● Data in this exercise
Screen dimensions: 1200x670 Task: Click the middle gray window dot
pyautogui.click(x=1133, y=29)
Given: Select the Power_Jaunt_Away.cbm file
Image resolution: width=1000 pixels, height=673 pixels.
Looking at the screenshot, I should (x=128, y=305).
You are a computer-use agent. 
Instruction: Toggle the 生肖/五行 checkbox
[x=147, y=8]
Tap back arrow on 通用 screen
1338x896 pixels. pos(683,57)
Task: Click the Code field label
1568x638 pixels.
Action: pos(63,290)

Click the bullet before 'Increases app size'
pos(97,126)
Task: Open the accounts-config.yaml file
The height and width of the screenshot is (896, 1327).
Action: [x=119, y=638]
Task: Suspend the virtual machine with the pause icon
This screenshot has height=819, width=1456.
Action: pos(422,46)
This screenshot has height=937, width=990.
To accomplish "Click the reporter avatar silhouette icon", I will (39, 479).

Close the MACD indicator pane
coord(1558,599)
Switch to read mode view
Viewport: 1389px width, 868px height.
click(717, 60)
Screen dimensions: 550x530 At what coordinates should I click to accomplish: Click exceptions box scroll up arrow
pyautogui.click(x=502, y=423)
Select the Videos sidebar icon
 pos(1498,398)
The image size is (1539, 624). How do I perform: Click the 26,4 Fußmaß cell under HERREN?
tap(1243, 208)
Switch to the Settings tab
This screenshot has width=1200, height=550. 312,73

● Work required
Rewrite all of the items above as a numbered list with one line per entry, leaving out the blank lines.

● Output of the task
1. Screen dimensions: 1200x670 Task: Click the middle gray window dot
2. pyautogui.click(x=1133, y=29)
3. Given: Select the Power_Jaunt_Away.cbm file
4. Image resolution: width=1000 pixels, height=673 pixels.
5. Looking at the screenshot, I should (x=128, y=305).
6. You are a computer-use agent. 
7. Instruction: Toggle the 生肖/五行 checkbox
8. [x=147, y=8]
9. Tap back arrow on 通用 screen
10. 1338x896 pixels. pos(683,57)
11. Task: Click the Code field label
12. 1568x638 pixels.
13. Action: pos(63,290)
14. Click the bullet before 'Increases app size'
15. pos(97,126)
16. Task: Open the accounts-config.yaml file
17. The height and width of the screenshot is (896, 1327).
18. Action: [x=119, y=638]
19. Task: Suspend the virtual machine with the pause icon
20. This screenshot has height=819, width=1456.
21. Action: pos(422,46)
22. This screenshot has height=937, width=990.
23. To accomplish "Click the reporter avatar silhouette icon", I will (39, 479).
24. Close the MACD indicator pane
25. coord(1558,599)
26. Switch to read mode view
27. Viewport: 1389px width, 868px height.
28. click(717, 60)
29. Screen dimensions: 550x530 At what coordinates should I click to accomplish: Click exceptions box scroll up arrow
30. pyautogui.click(x=502, y=423)
31. Select the Videos sidebar icon
32.  pos(1498,398)
33. The image size is (1539, 624). How do I perform: Click the 26,4 Fußmaß cell under HERREN?
34. tap(1243, 208)
35. Switch to the Settings tab
36. This screenshot has width=1200, height=550. 312,73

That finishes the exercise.